L’important ici est de voir que toutes ces typologies fondamentales, positives ou négatives, dérivent des trois qualités fondamentales : l’ouverture, la clarté et la sensibilité, réceptivité-disponibilité. En plaçant la confiance au centre du mandala, en notre coeur, cette confiance permet de lâcher les tendances égotiques qui emprisonnent et dévient ces énergies en leurs versions perverties.

Il y a une continuité entre le niveau éveillé et le niveau habituel, entre ces énergies dans leurs qualités éveillées et la façon dont elles s’expriment dans le mandala de l’expérience habituelle. Il est important de percevoir cette continuité car c’est en s’ouvrant dans l’expérience habituelle aux qualités de l’expérience éveillée que le cheminement s’opère.

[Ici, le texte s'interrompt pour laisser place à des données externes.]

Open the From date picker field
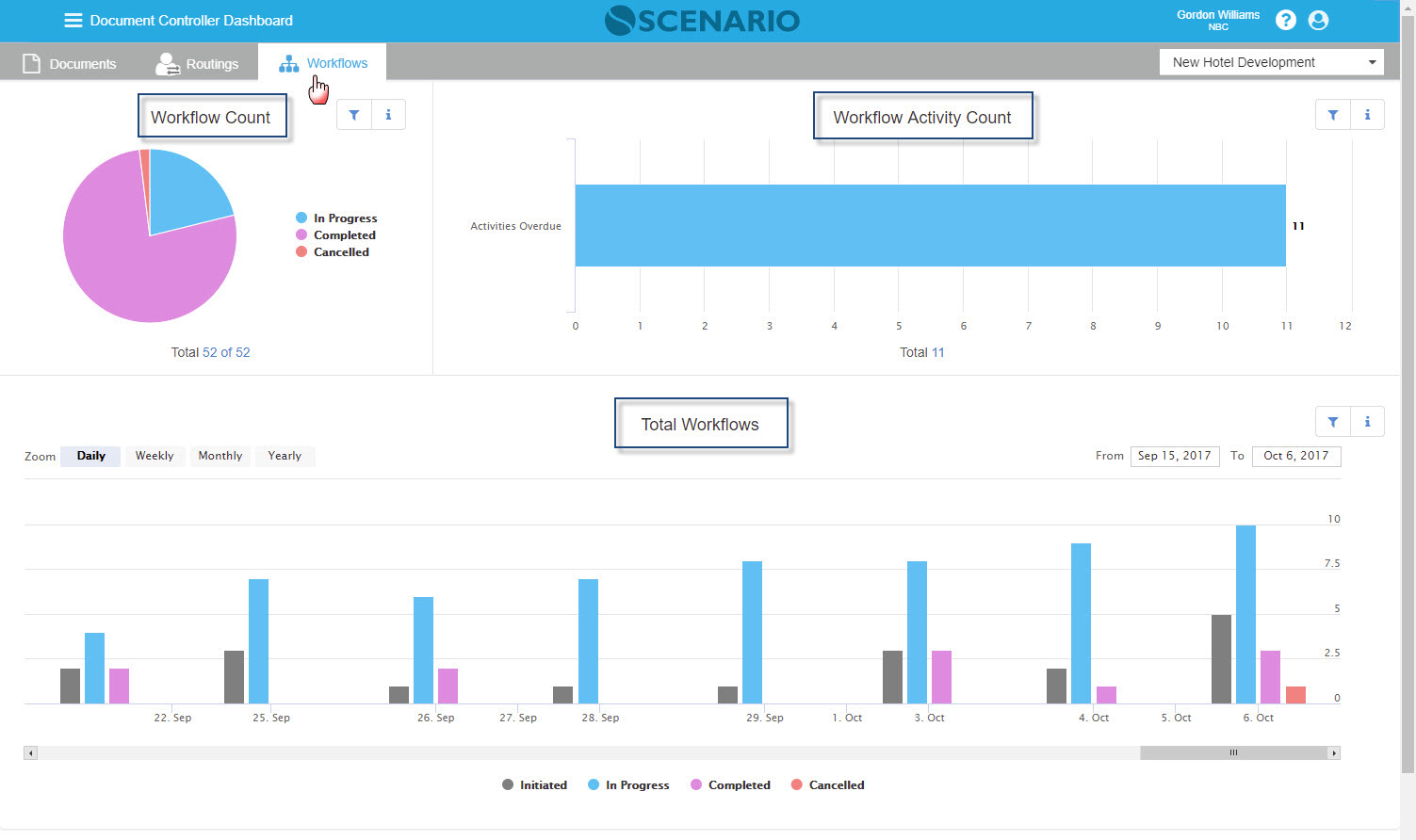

Nous voyons ici le caractère central de la confiance, la confiance étant ce qui nous permet de nous laisser aller, de nous abandonner ou de nous ouvrir au mandala de l’expérience éveillée qui est là mais brouillé, distordu par les parasitages, les interférences de l’ego. C’est dans la confiance qu’il est possible d’entrer naturellement dans le mandala de l’expérience éveillée. Cette confiance est ce qui permet de dépasser la peur, de dépasser les craintes, les résistances, les hésitations ; et elle se développe dans l’expérience et la compréhension de la présence du mandala éveillé, de sa présence omniprésente, immanente qui n’est pas à fabriquer, qui n’est pas à aller chercher ailleurs, au-delà… ni même d’ailleurs en deçà. Cette confiance fondamentale au centre du mandala est l’entrée dans le coeur de la pratique ; et cette pratique, qui est celle de la méditation, celle de l’apprentissage de la relation juste, de l’expérience juste, est l’entrée dans le mandala de l’éveil, dans ses qualités essentielles : l’ouverture, la clarté et la sensibilité, les trois continuités fondamentales.

Ce texte est la transcription du 5e enseignement du séminaire Le mandala de l’expérience, donné en octobre 1994.